Another way to obtain a normalizing factor is to focus alternately from the
place where glucose should be analyzed to a place where the amount of
glucose is either insignificant or constant and fairly well known, the
background absorption spectrum being substantially constant or comparably
shaped in the two locations. One will see hereinafter how this can be
practically implemented.
According to another way of computing the absorption measured values into
useful glucose determination results is to differentiate the IG and IR
signals with regard to .lambda. within the area of the bands of the first
and of the second kind, respectively; and then to subtract one
differential from the other and obtain the desired result from the
difference. Reference to this method is provided in T. C. O'HAVER
Potential Clinical Applications of Derivative and Wavelength Modulation
Spectrometry, Clin. Chem. 25(a), 1548-53 (1959).

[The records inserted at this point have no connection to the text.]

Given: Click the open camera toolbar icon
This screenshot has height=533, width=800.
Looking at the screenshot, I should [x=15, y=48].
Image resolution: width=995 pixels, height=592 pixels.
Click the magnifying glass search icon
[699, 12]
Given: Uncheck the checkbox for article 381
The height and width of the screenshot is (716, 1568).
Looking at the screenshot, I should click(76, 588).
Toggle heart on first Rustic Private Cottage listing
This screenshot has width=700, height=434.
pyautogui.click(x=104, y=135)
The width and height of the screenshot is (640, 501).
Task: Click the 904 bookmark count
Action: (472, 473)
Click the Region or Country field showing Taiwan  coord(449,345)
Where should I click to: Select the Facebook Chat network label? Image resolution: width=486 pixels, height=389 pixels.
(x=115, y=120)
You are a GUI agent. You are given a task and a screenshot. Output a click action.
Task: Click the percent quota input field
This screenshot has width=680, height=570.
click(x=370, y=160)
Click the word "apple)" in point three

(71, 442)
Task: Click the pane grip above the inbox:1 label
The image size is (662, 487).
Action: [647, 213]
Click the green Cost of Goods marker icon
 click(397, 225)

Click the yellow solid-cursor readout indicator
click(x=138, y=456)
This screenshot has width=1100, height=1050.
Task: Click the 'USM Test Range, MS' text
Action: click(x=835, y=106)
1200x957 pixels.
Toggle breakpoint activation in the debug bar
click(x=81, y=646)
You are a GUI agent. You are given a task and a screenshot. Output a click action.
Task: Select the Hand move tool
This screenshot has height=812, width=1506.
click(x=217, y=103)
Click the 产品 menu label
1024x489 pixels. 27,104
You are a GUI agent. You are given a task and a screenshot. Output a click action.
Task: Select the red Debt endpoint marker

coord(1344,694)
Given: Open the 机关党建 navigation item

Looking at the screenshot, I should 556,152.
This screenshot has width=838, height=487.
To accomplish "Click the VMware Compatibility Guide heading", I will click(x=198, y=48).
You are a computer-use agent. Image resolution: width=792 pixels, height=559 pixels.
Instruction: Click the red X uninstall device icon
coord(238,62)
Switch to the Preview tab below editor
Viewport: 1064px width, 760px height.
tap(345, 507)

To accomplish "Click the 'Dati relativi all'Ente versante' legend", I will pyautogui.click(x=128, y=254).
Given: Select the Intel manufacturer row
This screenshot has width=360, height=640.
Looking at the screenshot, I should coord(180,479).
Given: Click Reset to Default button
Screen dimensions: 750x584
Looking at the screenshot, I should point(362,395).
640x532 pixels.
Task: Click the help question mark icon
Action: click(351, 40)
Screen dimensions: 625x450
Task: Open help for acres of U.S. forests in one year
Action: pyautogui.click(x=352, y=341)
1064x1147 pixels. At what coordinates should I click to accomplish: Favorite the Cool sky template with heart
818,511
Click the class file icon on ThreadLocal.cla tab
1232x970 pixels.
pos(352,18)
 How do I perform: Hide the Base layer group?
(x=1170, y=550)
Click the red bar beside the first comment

The invention also concerns an apparatus for carrying out the present
analytical method.
This apparatus comprises a light source for directively applying a beam of
light on a portion of a patient's body, the spectral composition of said
light being such that it can penetrate through the skin to a region where
glucose concentration can be measured with significance regarding the
patient's conditions and from which said light can be gathered after being
partially absorbed as a function of the glucose concentration, a
collecting means for gathering the radiation transmitted or reflected
(transflected) from said region, detector means for detecting and
converting into electrical signals the gathered light as distinct
wavelengths belonging to at least two bands, one measuring band and one
reference band, and computing means to transform said electrical signals
from useful readouts representative of the desired glucose measurement
data. One characteristic feature of an embodiment of this apparatus is
that it comprises means for varying continuously or stepwise the incidence
angle relative to the body of said beam of light, said variation resulting
in a consequent variation of the depth of the center of said region
wherefrom the light is gathered after absorption.
Such an apparatus and variants thereof will now be described with the help
of the annexed drawing.
The apparatus represented in FIG. 1 consists of two main sections, a light
source section 1 and a detector section 2. The light source section 1
comprises a light source 3, for instance a halogen lamp and light
directing means, for instance a reflector 4 and a condensor 5 for
providing a directed beam 6 of light. This beam needs not be polarized or
coherent but, of course, such types of light can also be used if desired.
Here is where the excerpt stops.